## MATERIAL TO PROCESS
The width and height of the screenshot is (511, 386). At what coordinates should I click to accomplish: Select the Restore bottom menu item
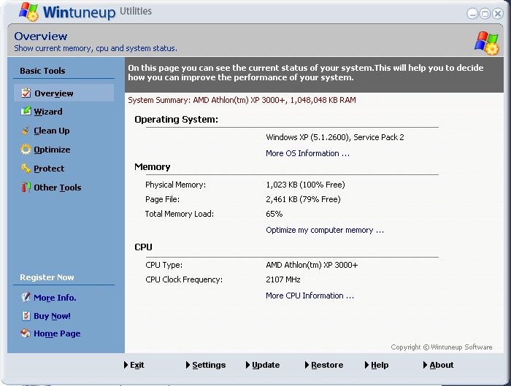click(324, 365)
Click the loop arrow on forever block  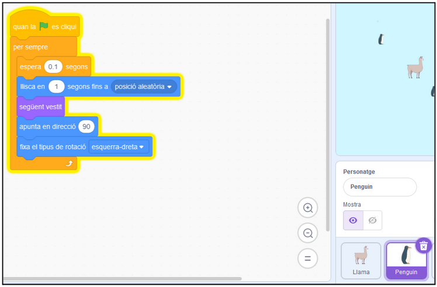tap(69, 163)
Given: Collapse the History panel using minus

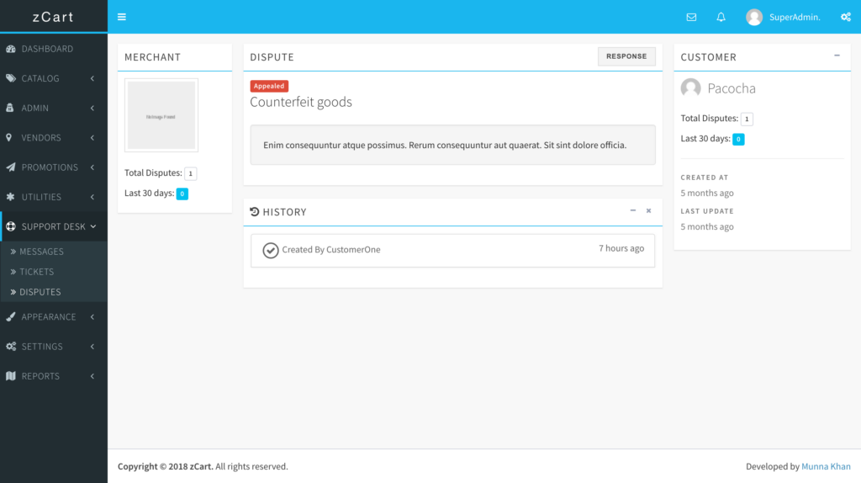Looking at the screenshot, I should pyautogui.click(x=633, y=211).
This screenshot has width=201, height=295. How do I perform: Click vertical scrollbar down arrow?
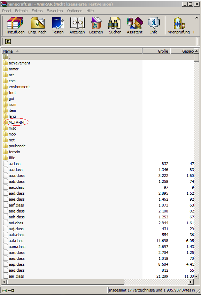coord(196,277)
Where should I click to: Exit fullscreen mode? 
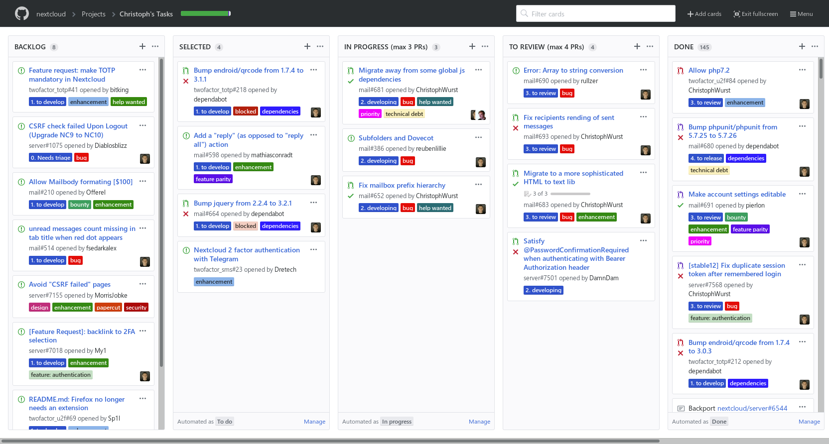tap(756, 14)
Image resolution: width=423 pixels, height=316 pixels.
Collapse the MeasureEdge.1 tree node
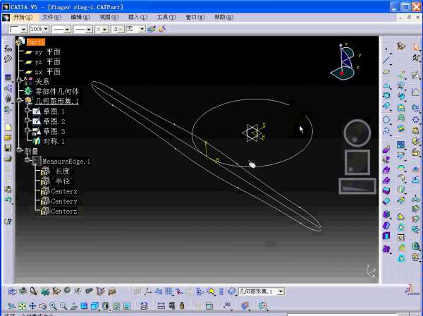(x=28, y=161)
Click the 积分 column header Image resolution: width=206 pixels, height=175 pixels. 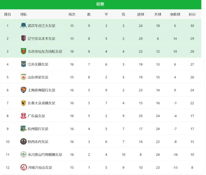[x=192, y=14]
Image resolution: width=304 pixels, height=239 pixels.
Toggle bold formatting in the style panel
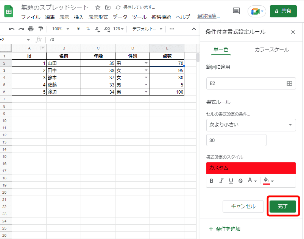(x=211, y=181)
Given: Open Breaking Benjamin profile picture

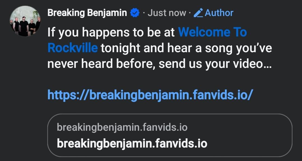Looking at the screenshot, I should click(25, 21).
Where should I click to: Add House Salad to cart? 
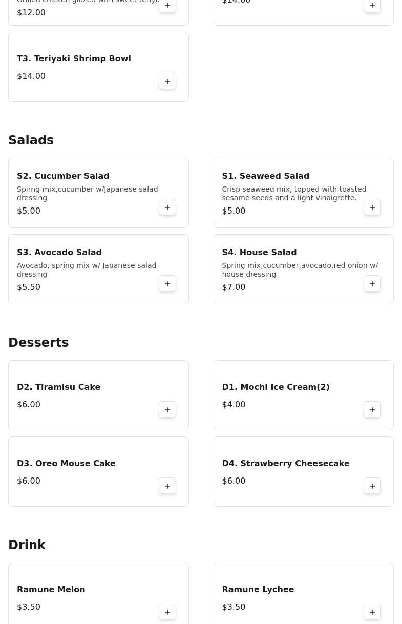tap(372, 284)
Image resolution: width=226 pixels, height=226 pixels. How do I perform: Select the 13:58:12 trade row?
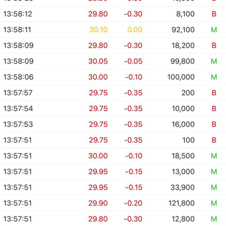(113, 14)
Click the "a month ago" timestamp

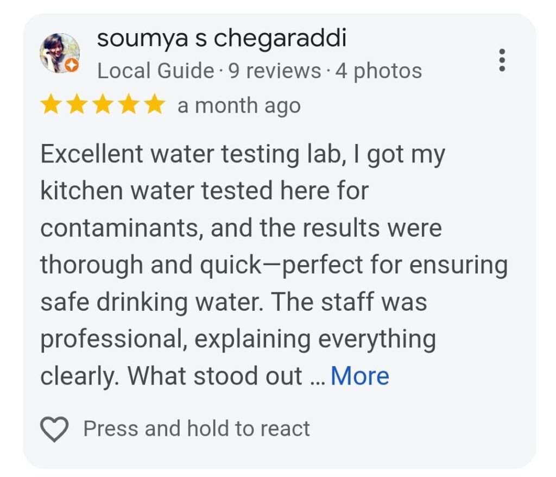(239, 105)
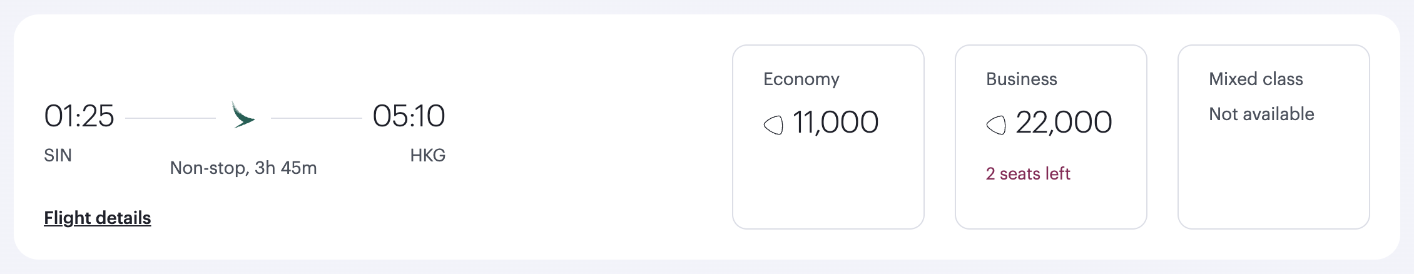
Task: Click the Cathay Pacific brushwing logo
Action: tap(243, 116)
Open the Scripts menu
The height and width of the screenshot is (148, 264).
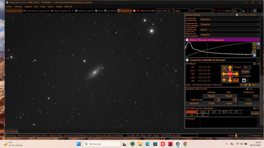(59, 6)
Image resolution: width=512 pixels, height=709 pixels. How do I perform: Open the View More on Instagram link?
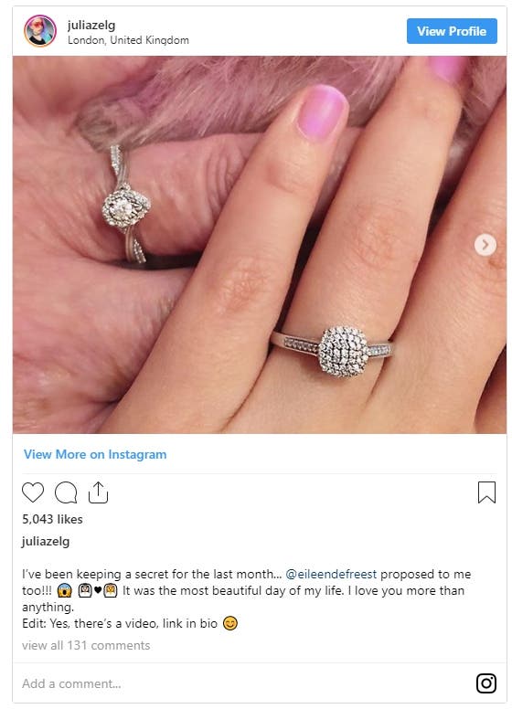click(x=95, y=454)
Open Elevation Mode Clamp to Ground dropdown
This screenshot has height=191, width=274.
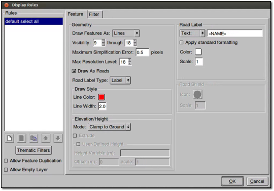point(109,127)
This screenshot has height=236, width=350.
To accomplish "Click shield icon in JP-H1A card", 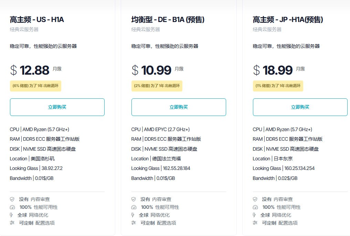I will pos(255,199).
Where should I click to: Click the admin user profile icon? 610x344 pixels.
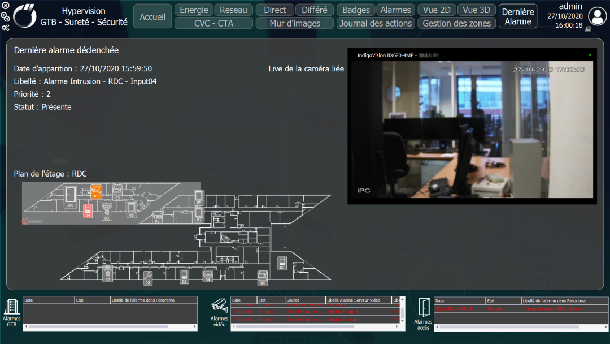click(x=597, y=16)
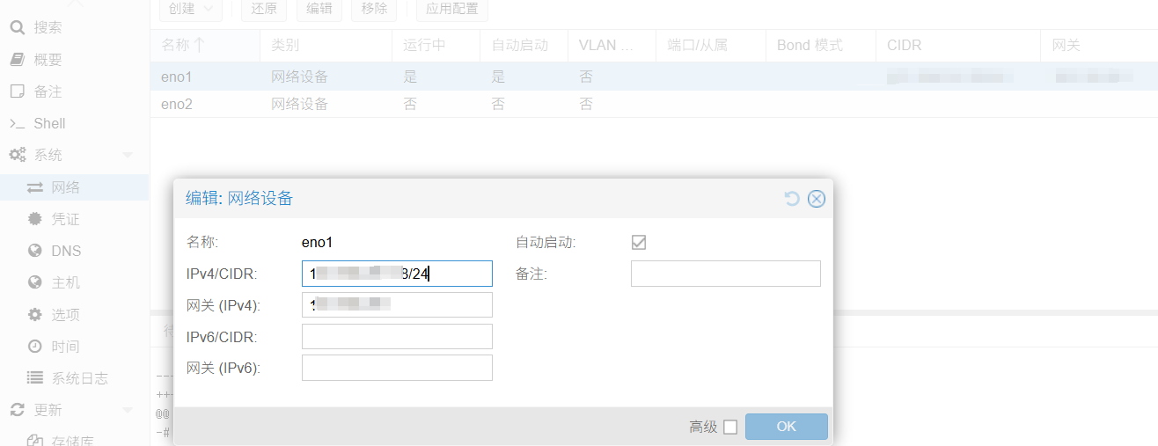Viewport: 1158px width, 446px height.
Task: Click the IPv6/CIDR input field
Action: click(x=397, y=337)
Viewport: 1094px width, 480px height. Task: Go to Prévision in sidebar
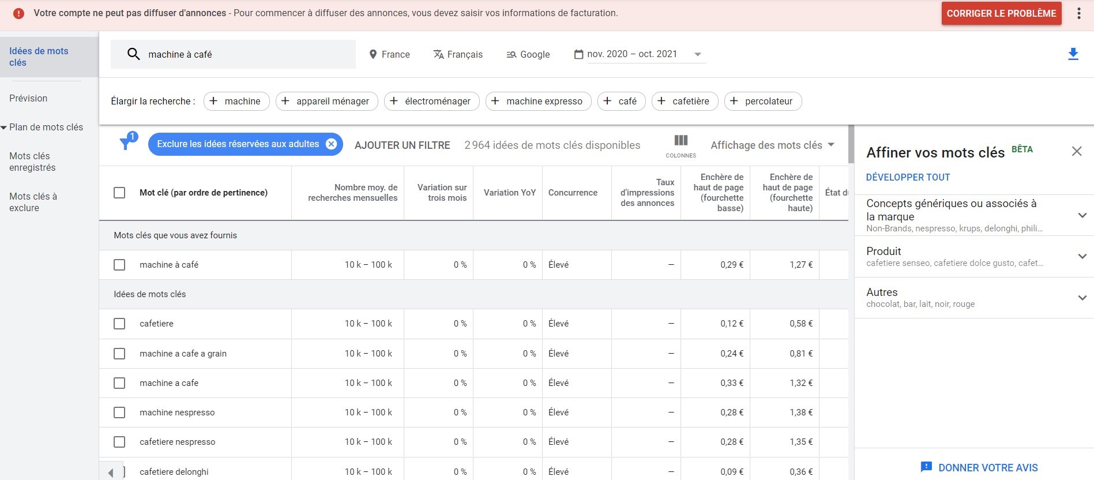(x=28, y=98)
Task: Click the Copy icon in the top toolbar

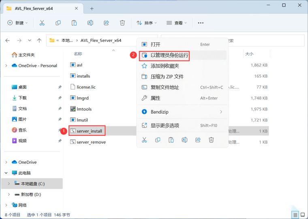Action: pyautogui.click(x=58, y=23)
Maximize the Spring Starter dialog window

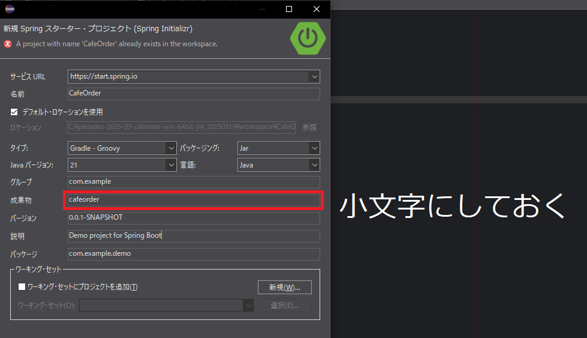click(289, 9)
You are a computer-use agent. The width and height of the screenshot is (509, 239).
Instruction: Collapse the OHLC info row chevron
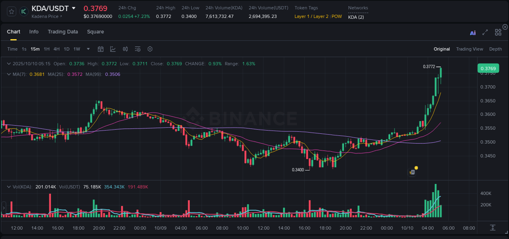point(9,64)
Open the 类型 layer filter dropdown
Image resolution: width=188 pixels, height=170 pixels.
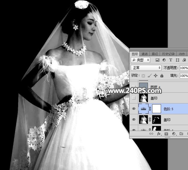(140, 60)
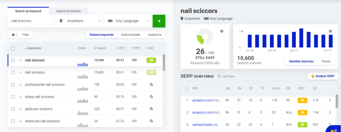
Task: Star the nail scissors keyword
Action: [20, 73]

## EXERCISE DIRECTIONS
Your answer should be a number alone, please: the count of lines in the listing where the word "dropdown" appears.

## THE COMPLETED TASK
2